◆ **Work request**: Repeat the data as given. Images do not go in the copy.

Source data:
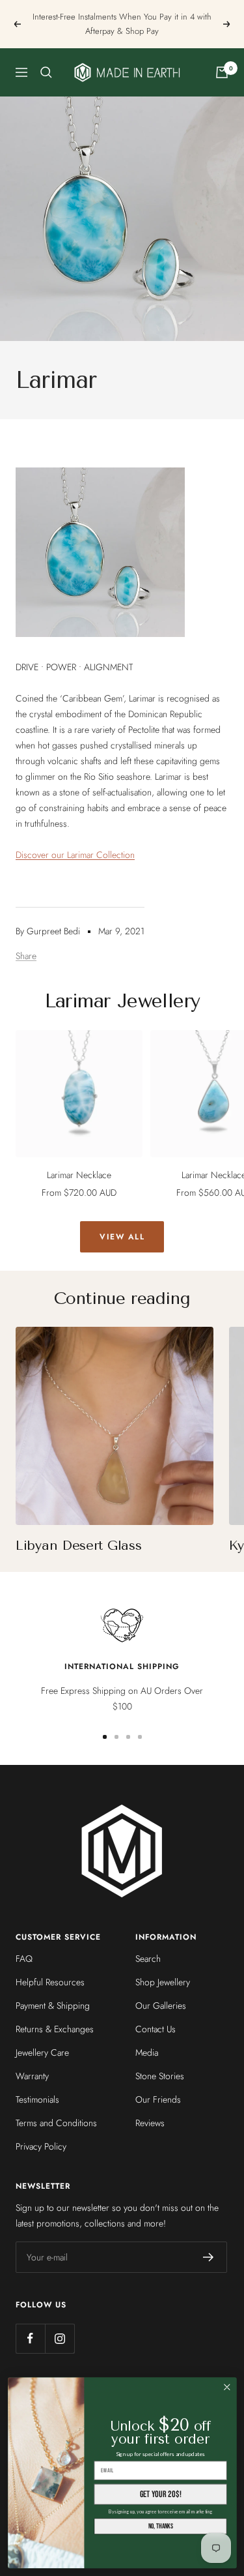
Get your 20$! (160, 2494)
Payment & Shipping (53, 2005)
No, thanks (160, 2526)
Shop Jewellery (162, 1982)
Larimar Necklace (79, 1174)
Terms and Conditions (56, 2122)
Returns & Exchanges (55, 2029)
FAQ (24, 1958)
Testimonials (37, 2099)
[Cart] (221, 72)
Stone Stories (159, 2075)
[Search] (46, 72)
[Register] (208, 2257)
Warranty (32, 2075)
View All (122, 1237)
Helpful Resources (50, 1982)
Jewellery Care (42, 2052)
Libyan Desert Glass (78, 1545)
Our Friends (158, 2099)
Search (148, 1958)
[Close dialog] (227, 2387)
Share (26, 955)
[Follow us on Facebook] (30, 2338)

◆ **Reply**:
Get your 20$! (160, 2494)
Payment & Shipping (53, 2005)
No, thanks (160, 2526)
Shop Jewellery (162, 1982)
Larimar Necklace (79, 1174)
Terms and Conditions (56, 2122)
Returns & Exchanges (55, 2029)
FAQ (24, 1958)
Testimonials (37, 2099)
[Cart] (221, 72)
Stone Stories (159, 2075)
[Search] (46, 72)
[Register] (208, 2257)
Warranty (32, 2075)
View All (122, 1237)
Helpful Resources (50, 1982)
Jewellery Care (42, 2052)
Libyan Desert Glass (78, 1545)
Our Friends (158, 2099)
Search (148, 1958)
[Close dialog] (227, 2387)
Share (26, 955)
[Follow us on Facebook] (30, 2338)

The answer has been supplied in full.